• _Your goal_:
Write out every line of the entries below word for word, and leave out the pictures.

• _Extracted information_:
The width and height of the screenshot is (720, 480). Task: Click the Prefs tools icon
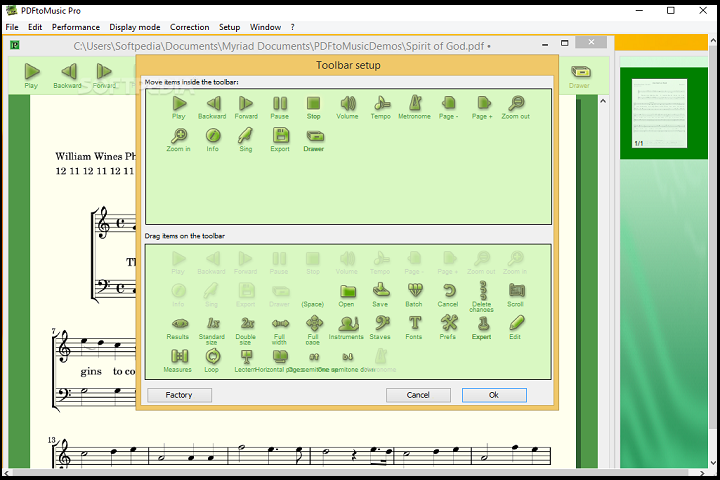point(448,324)
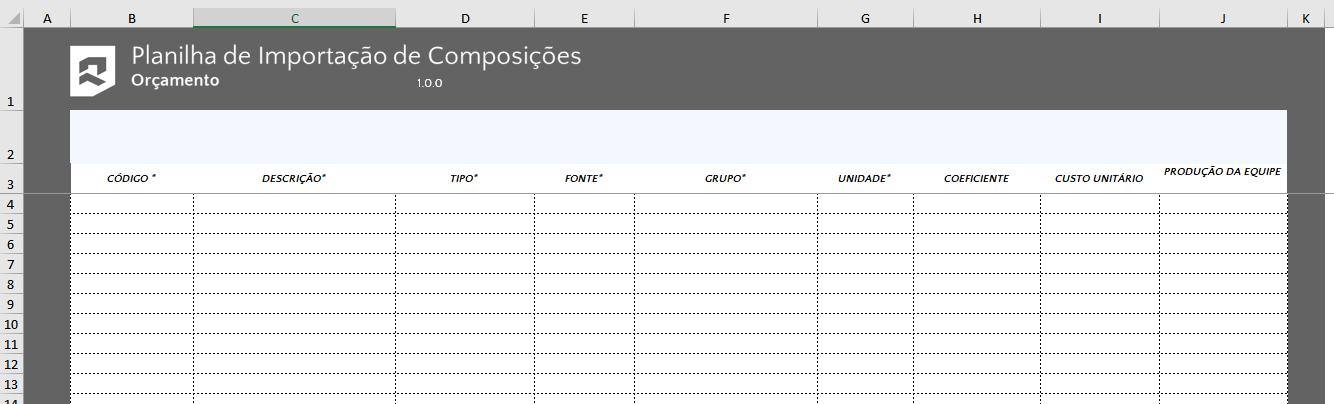This screenshot has height=404, width=1334.
Task: Select the PRODUÇÃO DA EQUIPE header cell
Action: pyautogui.click(x=1222, y=173)
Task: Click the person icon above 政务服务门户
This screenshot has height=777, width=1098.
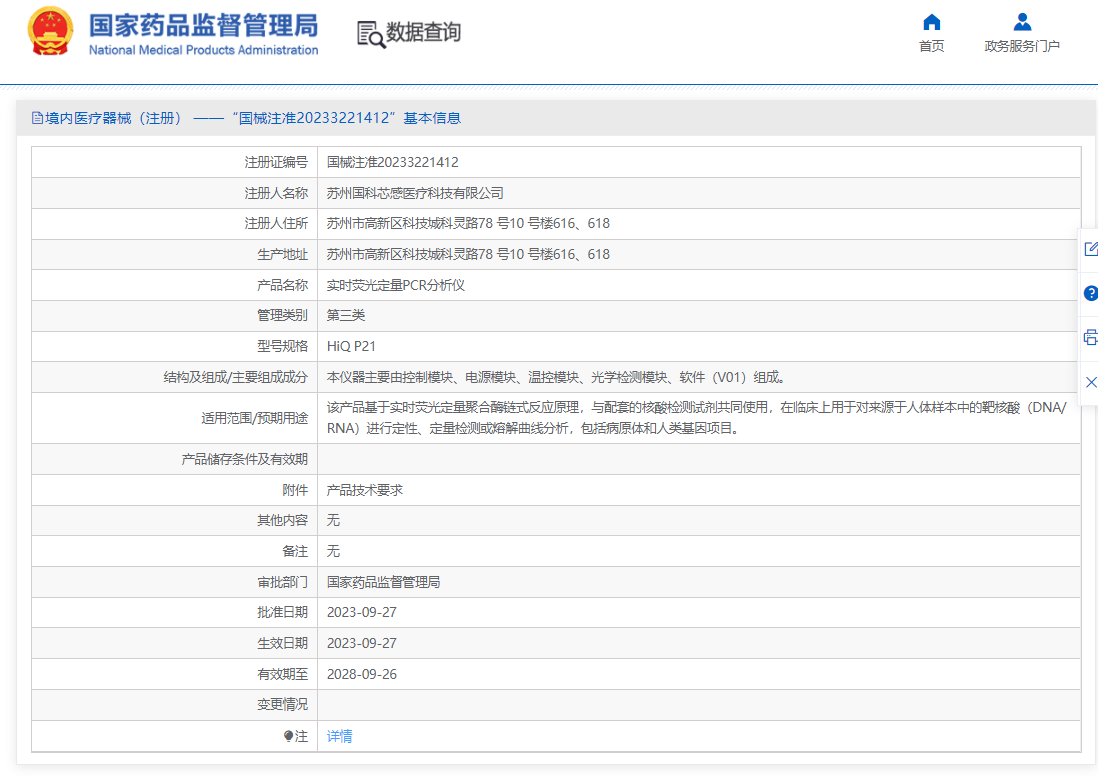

• _Task solution_:
The width and height of the screenshot is (720, 480). Task: Click the Prefs tools icon
point(448,324)
This screenshot has height=404, width=1334.
Task: Select the PRODUÇÃO DA EQUIPE header cell
Action: pyautogui.click(x=1222, y=173)
Task: Click the person icon above 政务服务门户
This screenshot has height=777, width=1098.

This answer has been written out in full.